Descubrieron que los perros exhibían una sincronización de comportamiento con los niños a un ritmo más alto de lo que se esperaría por casualidad para las tres variables. Durante sus evaluaciones, encontraron:

  • Sincronía activa durante una media del 60,2% del tiempo. Desglosados ​​aún más, los perros se movían un promedio del 73,1% del tiempo que los niños se estaban moviendo y estaban estacionados un promedio del 41,2% del tiempo que los niños estaban estacionarios.
  • Proximidad a 1 metro entre sí durante un promedio del 27,1% del tiempo.
  • Orientación en la misma dirección durante una media del 33,5% del tiempo.

Si bien la sincronía niño-perro ocurrió con más frecuencia de lo que se esperaría por casualidad, esos porcentajes son todos más bajos que lo que otros investigadores han encontrado al estudiar las interacciones entre perros y adultos en su hogar. Esos estudios encontraron “sincronía activa” el 81,8% del tiempo, pero al 49,1% con perros de refugio. Encontraron “proximidad” el 72,9% del tiempo y el 39,7% con perros de refugio. Ningún estudio sobre la sincronización del comportamiento perro-humano ha evaluado previamente la orientación corporal.
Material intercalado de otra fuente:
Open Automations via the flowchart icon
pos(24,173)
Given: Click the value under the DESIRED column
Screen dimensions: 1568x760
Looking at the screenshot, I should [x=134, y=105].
Los investigadores del estado de Oregón están llevando a cabo más investigaciones para comprender mejor los factores que contribuyen a las diferencias en los niveles de sincronía y otros aspectos de la calidad del vínculo entre perros y niños en comparación con perros y adultos, incluida la participación en intervenciones asistidas por animales y el aumento de la responsabilidad del niño con respecto al perro. cuidado.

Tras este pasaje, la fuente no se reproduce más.